Samim Arif, once a deputy spokesman for former Afghan President Ashraf Ghani, tweeted, “My 18 yo sister Wurranga worked extremely hard to make it to engineering school.”
“Now Taliban banned her from attending school. Her dreams are shattered, our family is devastated,” he added.
“We came to the university at 6:30 in the morning, the boys were allowed to enter and they pointed guns at us and told us to go home,” Tamana Aref tweeted.
Many Afghan professors resigned in solidarity with Afghan women.
Obaidullah Wardak announced his resignation on social media, stating he did not want to continue teaching “where girls are not allowed to study”.
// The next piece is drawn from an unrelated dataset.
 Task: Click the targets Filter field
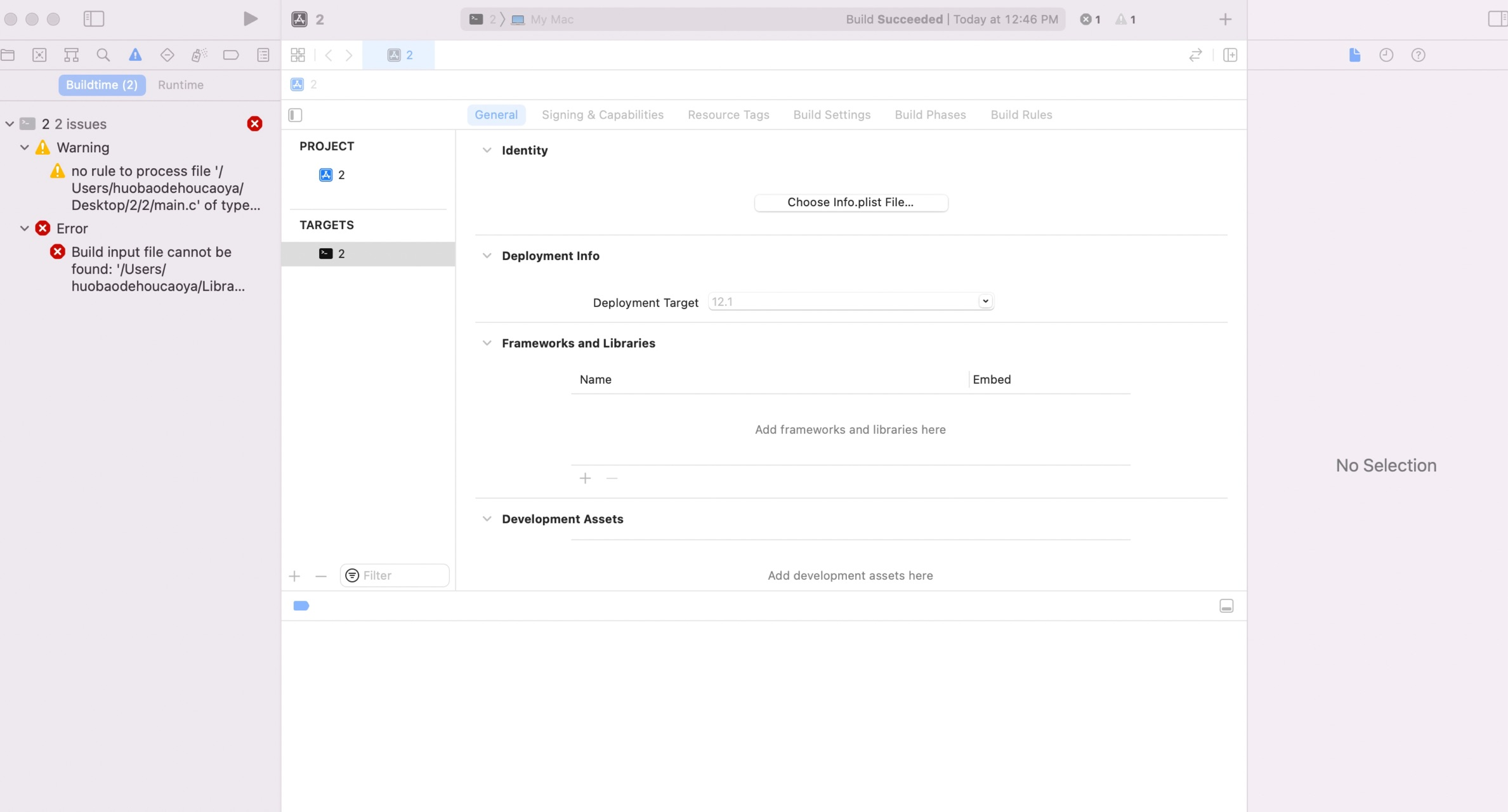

“To mark my protest against the unjust and immoral ban on girls’ education by the current regime in Afghanistan, I have resigned from my position as a faculty member at Kabul University. I am opposing this brutal clampdown on girls’ education even if I have to stand alone,” Obaidullah tweeted.
“I have served the faculty of mathematics and its students for over 10 years but despite rich experience and a doctorate I don’t wish to continue working somewhere where there is organized discrimination against innocent and talented girls of this country by those in power,” he added.
This comes after imposing restrictions on pre-university education for girls and banning women from entering parks in the capital, Kabul, or swimming pools and gyms.
The Taliban seized power in Afghanistan on August 15, 2021, coinciding with the withdrawal of the United States and NATO forces from the country.
After the Taliban seized power, universities were forced to implement new rules that included separating classrooms and entrances between the sexes, and only female professors and older men were allowed to teach female students.
On March 23, 2022, girls across the country were banned from secondary education, severely reducing the number of them in universities.